Le fait est que Jeanne a atteint son objectif, au prix de paradoxes qui lui valurent le bûcher (30 mai 1431) avant la réhabilitation (1456) et l’honneur tardif des autels, et qui posent question encore aujourd’hui.
Sommaire
01Introduction
Il y a tout juste un siècle, le 16 mai 1920, le pape Benoît XV canonisait Jeanne d’Arc, qui avait contribué à la victoire française sur les Anglais à l’issue de la guerre de Cent Ans (1337-1453).
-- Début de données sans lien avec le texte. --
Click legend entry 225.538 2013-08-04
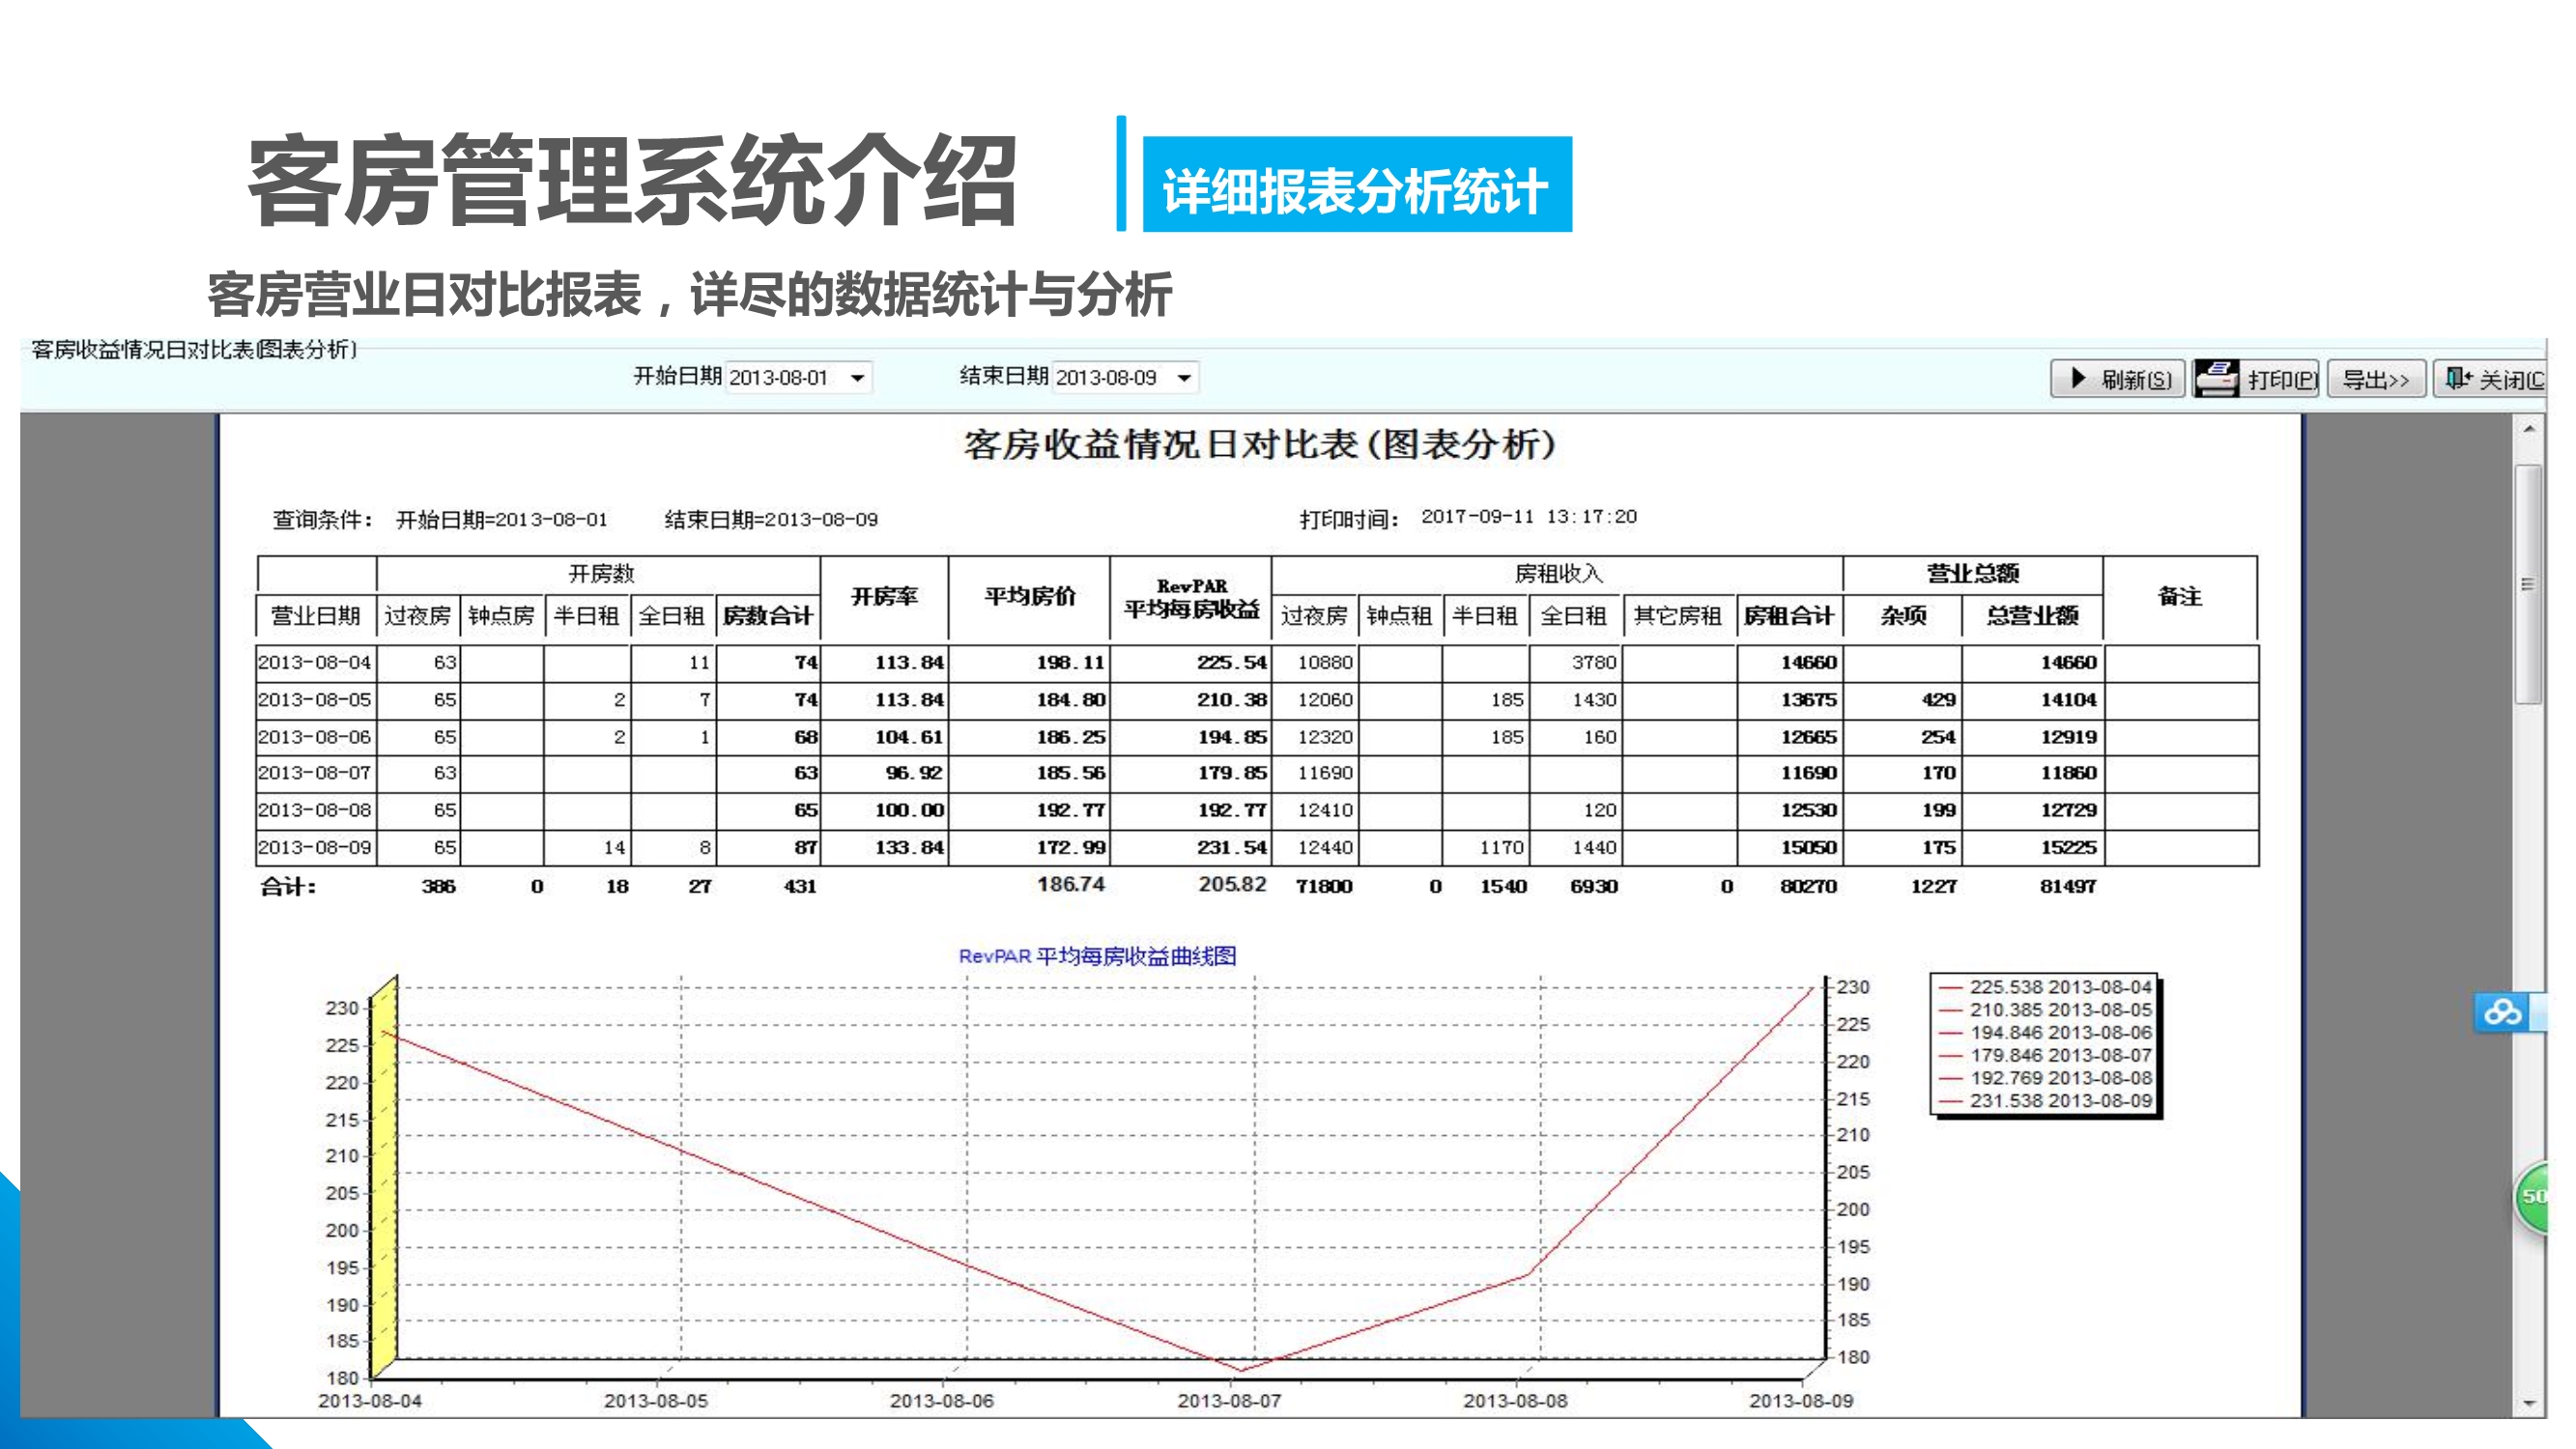The height and width of the screenshot is (1449, 2576). 2060,987
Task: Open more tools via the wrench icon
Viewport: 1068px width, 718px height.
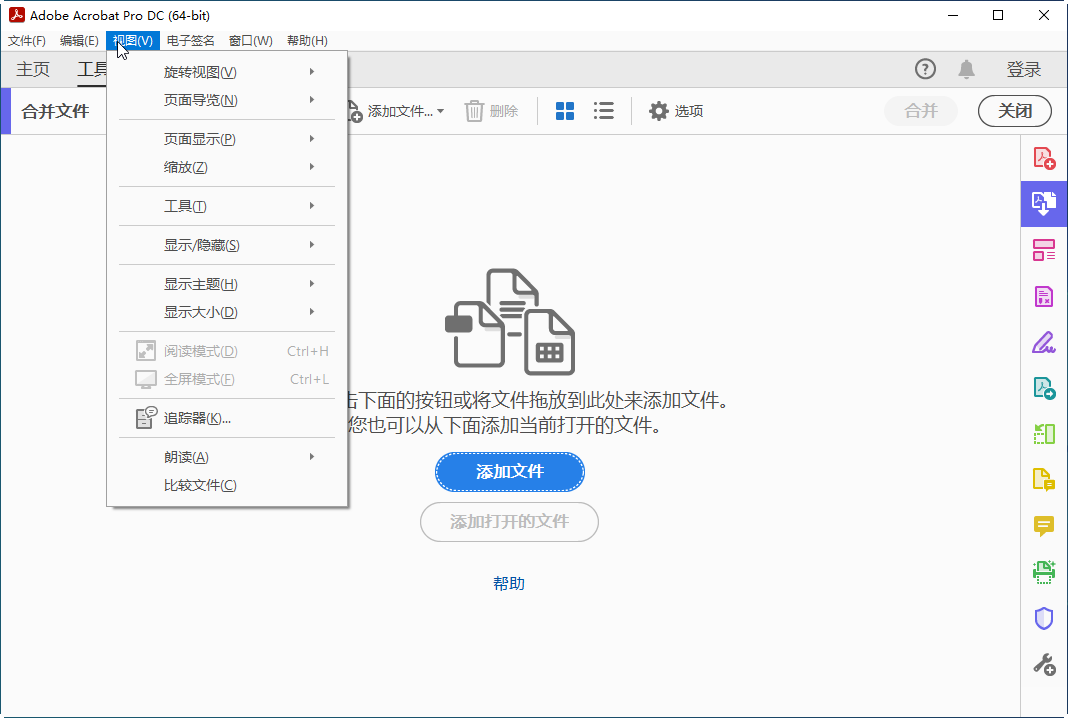Action: 1044,663
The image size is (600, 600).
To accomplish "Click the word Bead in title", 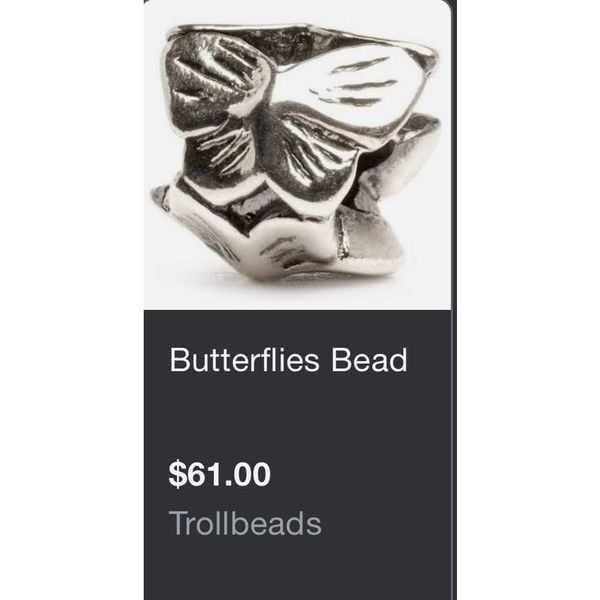I will [x=369, y=360].
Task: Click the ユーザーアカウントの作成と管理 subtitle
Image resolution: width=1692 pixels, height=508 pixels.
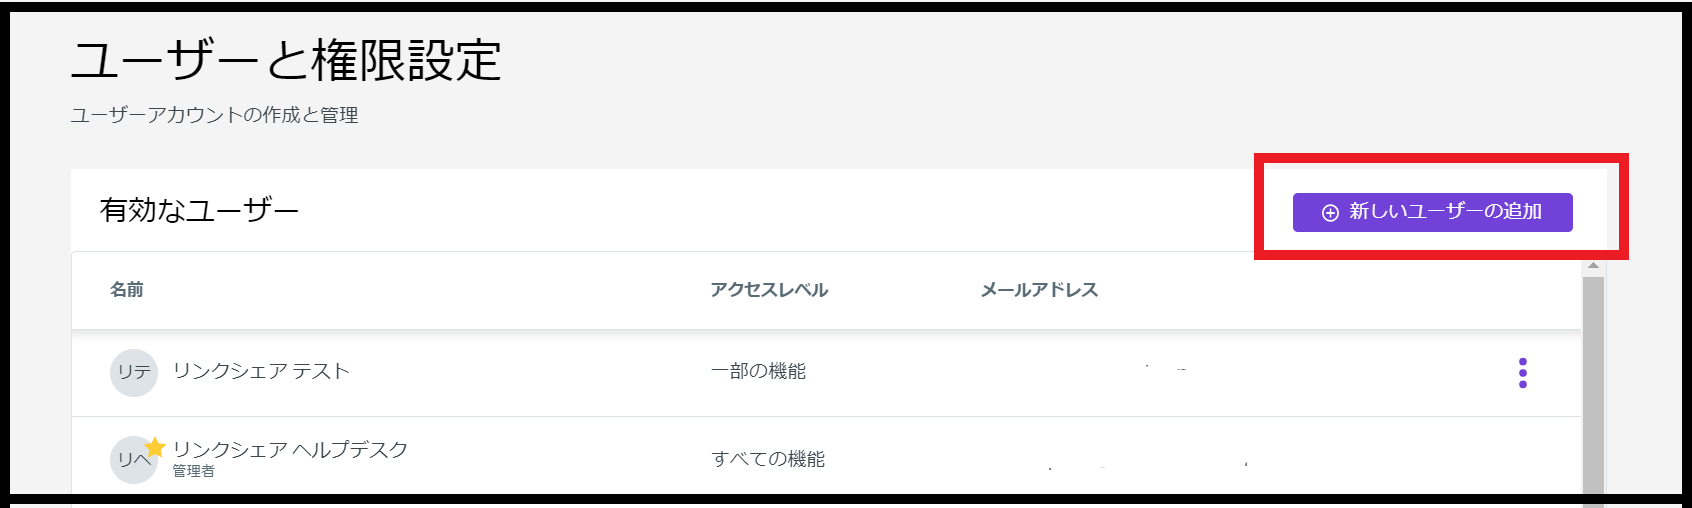Action: tap(214, 115)
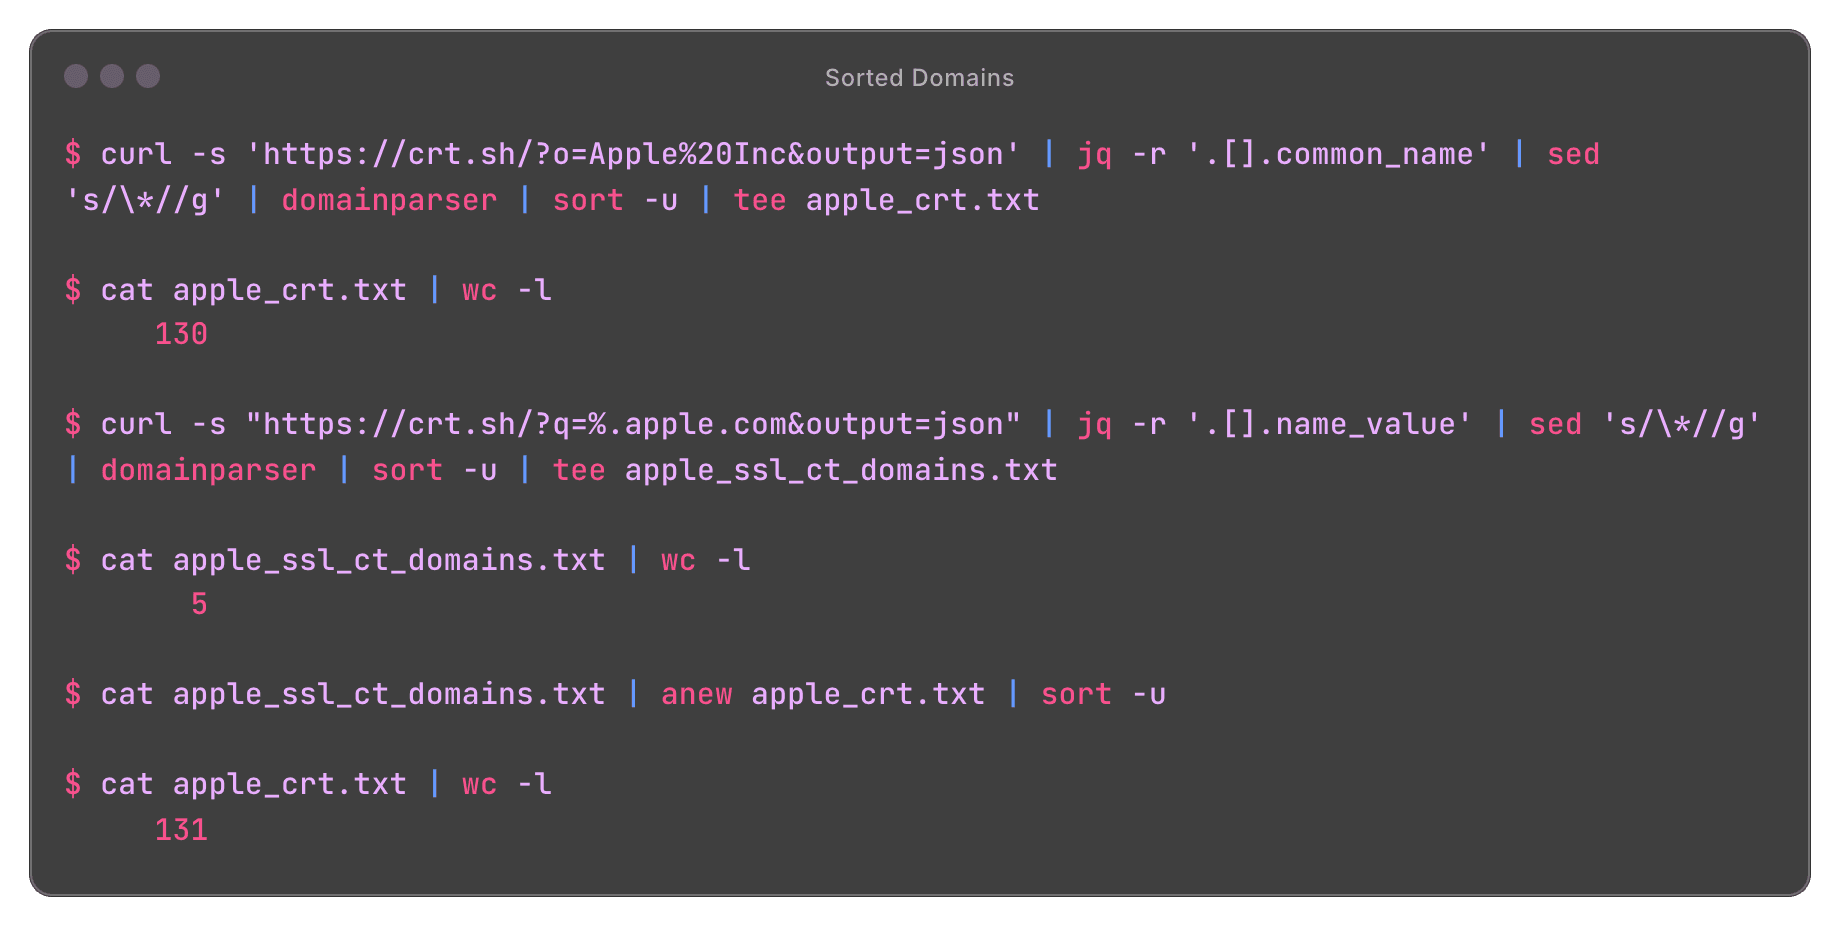
Task: Click apple_crt.txt after the tee command
Action: point(922,200)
L’événement préludait au rétablissement des relations diplomatiques entre Paris et le Saint-Siège, interrompues depuis 1904, mais surtout, il constituait l’étape finale d’un long processus juridique, initié par monseigneur Félix Dupanloup, évêque d’Orléans (1849-1878).
L’enquête canonique avait d’abord abouti, le 18 avril 1909, à la béatification, par le pape Pie X, de cette jeune fille condamnée au bûcher au terme d’un procès à charge. Par une ironie plutôt cocasse, les catholiques anglais, eux aussi, pouvaient dès lors adresser leurs prières à Jeanne d’Arc.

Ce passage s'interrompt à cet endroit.